イランの最も知名度の高い国家支援ハッカー集団が、イスラエルの要人を標的とした新たな攻撃を実行したと主張している。今回の攻撃は軍事システムへの高度なハッキングを必要とせず、iPhoneに対するソーシャルエンジニアリング(人間の心理的な隙を突く手法)による侵入だけで、数千件に及ぶ機密文書を入手したと報じられている。
サイバー空間に停戦はない。これまでも存在したことはない。イスラエルとイランの間のサイバー戦争は1度も止まったことがなく、現在の紛争がどのような結末を迎えようと、今後も変わらず続くだろう。その大半は人目に触れないところで展開されているが、一部の攻撃は実際の軍事的成果よりも、むしろ宣伝効果を狙って仕掛けられている。

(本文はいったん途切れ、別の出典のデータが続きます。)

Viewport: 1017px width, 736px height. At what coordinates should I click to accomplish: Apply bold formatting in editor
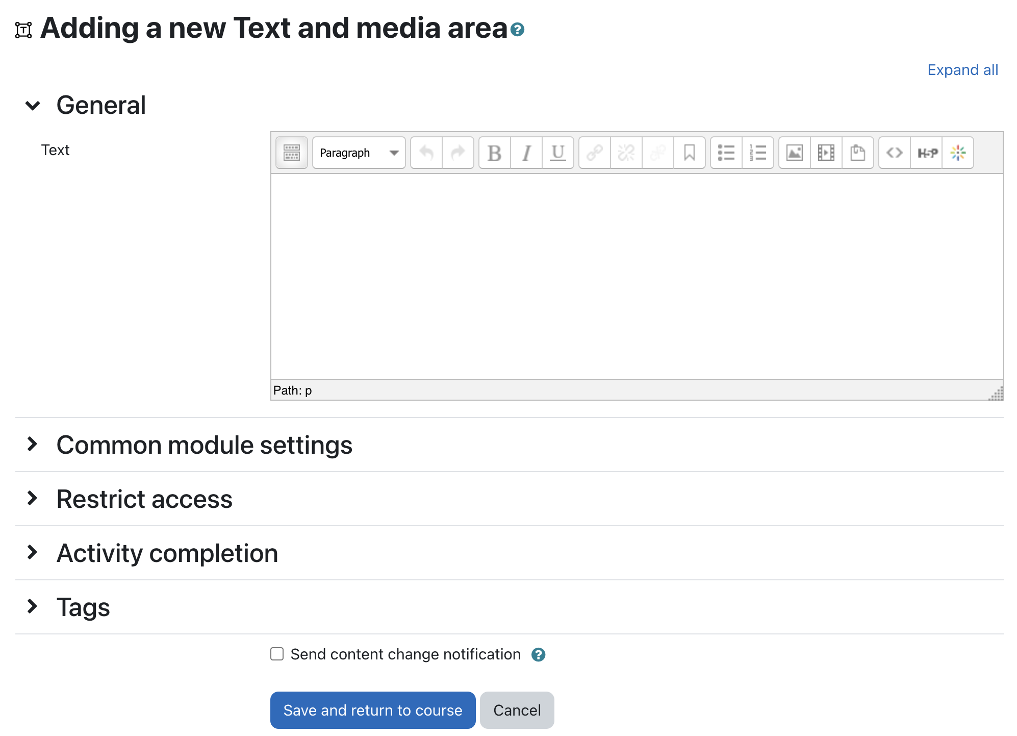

イラン系ハッカー集団ハンダラ、イスラエル要人のスマートフォンに侵入
イラン系ハッカー集団ハンダラ(Handala)による今回の攻撃も、そうしたものの1つである。同グループは、イスラエル国防軍(IDF)の前参謀総長ヘルツィ・ハレヴィ中将の「スマートフォンに深く、かつ密かに侵入した」と主張した。イスラエルメディアはこれを「防衛体制を揺るがしかねない新たなサイバーインシデント」と報じている。
ハンダラは、「約1万9000件の機密ファイル窃取」を主張
イスラエルのニュースサイト、YNetによると、ハンダラは「作戦は数年にわたって継続され、約1万9000件の機密ファイルを窃取した」と主張している。同グループによれば、盗み出した資料には「秘密会合の映像記録、戦略地図、そしてハレヴィの私邸に関する個人情報」が含まれているという。
イスラエル紙Haaretzは「ハレヴィは、『ハック・アンド・リーク』(侵入して情報を流出させる手口)の犠牲となったイスラエルの安全保障当局者の最新の1人だ」と報じている。同紙によれば、同グループがどのようにして写真にアクセスしたかは現時点で明らかになっていないが、1つの可能性として、ハンダラがハレヴィの携帯電話、あるいは資料が保存されていた可能性のあるグーグルまたはiCloudのアカウントにアクセスしたことが考えられるという。